This study is designed to assess the safety and tolerability of PTG-300 in HH subjects. Also to assess the effect of PTG-300 therapy on transferrin saturation (TSAT) and serum ferritin. Also to assess PTG-300’s efficacy for treating HH subjects as defined by incidence of phlebotomy and assess the effect of PTG-300 on quality of life (QoL)
Criteria:1.Male and female subjects aged 18 years or older.
2.Have a confirmed diagnosis of HFE-related hereditary hemochromatosis with prior genotype testing.
3.Documented stable phlebotomy for ≥6 months prior to screening; with a phlebotomy frequency of at least 0.25 per month (e.g., received at least three phlebotomies over the previous 12 months, or at least four phlebotomies over the previous 15 months) and a phlebotomy frequency of less than 1.0 per month.
4.Screening hemoglobin >11.5 g/dL.
5.Documented evidence of prior serum ferritin ≥500 ng/mL.

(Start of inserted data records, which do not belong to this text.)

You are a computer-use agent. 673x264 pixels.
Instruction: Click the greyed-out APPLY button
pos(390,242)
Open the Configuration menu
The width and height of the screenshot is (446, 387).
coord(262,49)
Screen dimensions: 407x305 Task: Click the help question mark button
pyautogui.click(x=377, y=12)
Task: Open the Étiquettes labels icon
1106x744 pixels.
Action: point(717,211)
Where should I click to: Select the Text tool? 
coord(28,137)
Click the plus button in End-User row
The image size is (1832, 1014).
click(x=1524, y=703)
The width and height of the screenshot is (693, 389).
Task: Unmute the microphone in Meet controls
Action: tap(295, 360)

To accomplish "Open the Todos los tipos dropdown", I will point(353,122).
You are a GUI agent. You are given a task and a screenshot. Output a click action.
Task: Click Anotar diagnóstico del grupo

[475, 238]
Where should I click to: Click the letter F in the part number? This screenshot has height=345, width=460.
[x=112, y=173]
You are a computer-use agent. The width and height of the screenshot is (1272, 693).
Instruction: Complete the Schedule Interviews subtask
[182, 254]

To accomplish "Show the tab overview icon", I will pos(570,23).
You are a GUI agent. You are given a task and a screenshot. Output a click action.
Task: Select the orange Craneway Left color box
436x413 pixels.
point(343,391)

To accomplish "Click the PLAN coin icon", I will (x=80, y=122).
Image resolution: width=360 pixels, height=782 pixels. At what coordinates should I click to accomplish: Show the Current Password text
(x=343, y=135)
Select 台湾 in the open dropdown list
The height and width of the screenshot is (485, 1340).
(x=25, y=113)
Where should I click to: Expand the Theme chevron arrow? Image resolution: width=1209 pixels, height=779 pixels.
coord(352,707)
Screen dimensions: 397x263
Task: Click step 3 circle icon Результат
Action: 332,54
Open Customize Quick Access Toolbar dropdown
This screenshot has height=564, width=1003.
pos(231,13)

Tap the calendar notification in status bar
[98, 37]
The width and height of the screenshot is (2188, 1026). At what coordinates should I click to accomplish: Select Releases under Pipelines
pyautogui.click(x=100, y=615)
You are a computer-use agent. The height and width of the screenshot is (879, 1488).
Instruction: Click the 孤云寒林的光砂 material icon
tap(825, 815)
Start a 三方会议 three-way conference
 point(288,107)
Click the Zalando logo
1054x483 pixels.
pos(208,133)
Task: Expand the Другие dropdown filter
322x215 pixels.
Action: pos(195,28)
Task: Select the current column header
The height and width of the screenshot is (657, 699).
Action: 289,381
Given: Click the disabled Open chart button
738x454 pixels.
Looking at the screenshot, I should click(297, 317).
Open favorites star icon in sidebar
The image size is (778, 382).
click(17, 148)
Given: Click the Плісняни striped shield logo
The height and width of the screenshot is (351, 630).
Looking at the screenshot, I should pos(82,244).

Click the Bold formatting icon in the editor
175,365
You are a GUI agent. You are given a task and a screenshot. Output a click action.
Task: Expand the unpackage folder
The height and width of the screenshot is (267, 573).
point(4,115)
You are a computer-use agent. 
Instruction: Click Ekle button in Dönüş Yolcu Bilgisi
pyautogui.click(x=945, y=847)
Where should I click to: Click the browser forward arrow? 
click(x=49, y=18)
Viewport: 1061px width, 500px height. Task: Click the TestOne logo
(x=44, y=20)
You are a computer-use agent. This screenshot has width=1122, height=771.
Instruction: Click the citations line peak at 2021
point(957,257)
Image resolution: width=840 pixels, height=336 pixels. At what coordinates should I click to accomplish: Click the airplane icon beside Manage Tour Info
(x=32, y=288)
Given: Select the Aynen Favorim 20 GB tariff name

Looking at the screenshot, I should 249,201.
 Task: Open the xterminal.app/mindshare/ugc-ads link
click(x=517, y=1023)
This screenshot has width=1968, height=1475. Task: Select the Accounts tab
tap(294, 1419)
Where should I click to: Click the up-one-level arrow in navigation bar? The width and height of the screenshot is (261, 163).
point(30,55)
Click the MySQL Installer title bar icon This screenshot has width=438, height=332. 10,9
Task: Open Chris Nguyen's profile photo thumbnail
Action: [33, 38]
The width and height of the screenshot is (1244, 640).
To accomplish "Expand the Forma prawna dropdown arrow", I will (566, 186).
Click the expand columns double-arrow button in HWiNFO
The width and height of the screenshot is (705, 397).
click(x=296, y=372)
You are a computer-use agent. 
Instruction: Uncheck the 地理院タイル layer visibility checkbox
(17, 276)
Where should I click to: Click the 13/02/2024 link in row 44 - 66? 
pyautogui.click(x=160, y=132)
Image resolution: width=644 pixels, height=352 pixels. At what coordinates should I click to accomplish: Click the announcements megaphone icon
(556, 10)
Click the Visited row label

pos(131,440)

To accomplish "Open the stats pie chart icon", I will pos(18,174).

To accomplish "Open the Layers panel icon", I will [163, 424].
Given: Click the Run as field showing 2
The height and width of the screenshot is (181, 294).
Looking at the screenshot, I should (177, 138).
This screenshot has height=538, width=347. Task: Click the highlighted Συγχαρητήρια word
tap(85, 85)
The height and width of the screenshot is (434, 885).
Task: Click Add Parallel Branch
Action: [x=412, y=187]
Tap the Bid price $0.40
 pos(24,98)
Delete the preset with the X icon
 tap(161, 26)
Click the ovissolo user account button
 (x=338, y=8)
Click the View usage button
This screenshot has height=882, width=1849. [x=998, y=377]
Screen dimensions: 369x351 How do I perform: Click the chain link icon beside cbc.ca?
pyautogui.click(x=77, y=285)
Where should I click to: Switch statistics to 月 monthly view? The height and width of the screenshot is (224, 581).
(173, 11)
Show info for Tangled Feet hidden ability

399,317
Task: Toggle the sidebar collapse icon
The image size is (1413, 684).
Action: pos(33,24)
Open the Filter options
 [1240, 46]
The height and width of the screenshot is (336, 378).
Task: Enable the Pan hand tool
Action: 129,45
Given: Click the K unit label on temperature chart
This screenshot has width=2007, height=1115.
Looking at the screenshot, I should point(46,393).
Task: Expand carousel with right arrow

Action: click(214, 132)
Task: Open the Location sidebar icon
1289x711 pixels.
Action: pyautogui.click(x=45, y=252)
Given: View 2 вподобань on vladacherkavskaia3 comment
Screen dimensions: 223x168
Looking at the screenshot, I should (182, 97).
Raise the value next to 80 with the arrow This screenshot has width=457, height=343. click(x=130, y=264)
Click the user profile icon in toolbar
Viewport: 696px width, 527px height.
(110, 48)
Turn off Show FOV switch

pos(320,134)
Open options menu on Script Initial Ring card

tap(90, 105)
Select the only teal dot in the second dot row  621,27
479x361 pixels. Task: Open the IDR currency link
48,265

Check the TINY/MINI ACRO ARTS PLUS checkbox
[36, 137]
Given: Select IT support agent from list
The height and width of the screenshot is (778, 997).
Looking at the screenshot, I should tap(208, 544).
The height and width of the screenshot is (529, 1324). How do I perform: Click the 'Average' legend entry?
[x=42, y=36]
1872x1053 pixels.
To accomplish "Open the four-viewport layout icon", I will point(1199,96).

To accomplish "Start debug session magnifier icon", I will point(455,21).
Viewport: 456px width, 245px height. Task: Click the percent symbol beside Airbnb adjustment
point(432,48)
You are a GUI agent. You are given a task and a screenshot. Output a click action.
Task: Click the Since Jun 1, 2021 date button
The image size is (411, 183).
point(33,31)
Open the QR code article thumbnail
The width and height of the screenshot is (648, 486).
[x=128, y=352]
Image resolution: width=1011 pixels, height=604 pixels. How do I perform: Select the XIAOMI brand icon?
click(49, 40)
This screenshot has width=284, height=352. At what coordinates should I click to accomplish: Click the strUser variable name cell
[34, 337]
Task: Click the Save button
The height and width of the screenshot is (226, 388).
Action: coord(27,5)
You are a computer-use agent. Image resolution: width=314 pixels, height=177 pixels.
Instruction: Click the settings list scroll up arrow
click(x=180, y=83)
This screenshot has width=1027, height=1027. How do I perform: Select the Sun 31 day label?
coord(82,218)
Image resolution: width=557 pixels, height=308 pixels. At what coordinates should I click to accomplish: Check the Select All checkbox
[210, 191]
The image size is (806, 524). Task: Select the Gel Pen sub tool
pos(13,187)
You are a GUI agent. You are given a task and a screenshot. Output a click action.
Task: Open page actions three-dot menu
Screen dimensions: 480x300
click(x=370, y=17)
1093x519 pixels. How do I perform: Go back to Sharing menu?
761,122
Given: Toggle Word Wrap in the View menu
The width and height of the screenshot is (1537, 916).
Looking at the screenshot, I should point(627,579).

6.Serum ferritin >50 ng/mL and <300 ng/mL at screening (before screening phlebotomy).
7.Women of childbearing potential (WOCBP) and men with partners of childbearing potential agree to use a highly effective contraceptive measure (based on the Clinical Trials Facilitation Group [CTFG]) during the duration of the study and for 28 days after the last dose of study drug in the case of women and 90 days after the last dose of study drug in the case of men.
8.Subject understands the study procedures, is willing and able to adhere to study requirements and agrees to participate in the study by giving written informed consent.